About a million things happened since then – my son’s adoption was finalized. A dumb relationship that was my first confirmation, nevertheless, that I wasn’t dead in my heart and lady parts. A book. A pandemic. A move, a career change, the purchase of my dream home and then another career change to go into business as an independent writer and 50-year-old rock mom about town. And through it all, I healed. I began to feel less married to Scott, right now. I will always have been his wife, he will always be my love and I will always be his widow.
But I am not married to him, right now. I wish that wasn’t true. But I am living right now. I am attempting to date. I will not find a replacement for Scott, because he is irreplaceable. Still, I’d like to have a partner or at least a non-idiot man in my life. And I just decided that I have to do that without holding anything back. Including my finger. It’s just an external symbol, but it is a symbol, not just to myself but to others.

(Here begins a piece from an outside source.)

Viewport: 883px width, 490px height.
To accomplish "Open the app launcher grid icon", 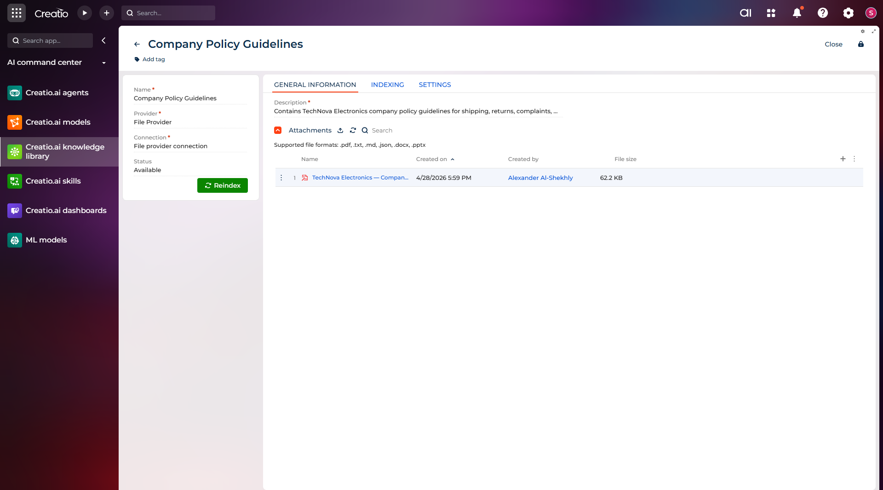I will point(17,13).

“How does a man know you’re not married?” my friend Adam asked me a few weeks ago as we were having dinner in Oregon where I was visiting him and his wife Libby. I was complaining that I didn’t get asked out, and Adam was like “Men don’t know what hand a ring goes on. They see a wedding band on your finger, they think you’re married.”
Adam has always had an infuriating way of being right, and he was, in this case. I sorta went “Huh” and finished my cocktail. It wasn’t a conversation that loomed large over me, or that I kept wrestling with. But it did pop up this week as I was texting with a guy from an app who hopefully will not be a disaster. I glanced down at my ring and thought “I should probably take that off.”
It wasn’t about this man. I don’t even know him. It was just like “I am a single woman dating single men and I’m wearing a wedding ring. Huh.”
I am not telling anyone they ever have to take off their ring. You don’t have to do a damn thing you don’t want to do. Your grief and recovery are on you and for you and at your pace. It was weird holding the rings in my hand and not on my finger, and for a few seconds I was like “I will never wear these rings this way again” and that hurt a little.
But then I kissed them and put them in a box, and took this photo of my finger. That indentation will heal. My heart is healing. That loss will never be OK. But I can’t do anything about that, so I can just move forward.
There is no telling if I will ever wear another wedding band. And that’s fine. I got to wear this one. And I am grateful for it. And I am grateful to be here to tell its story.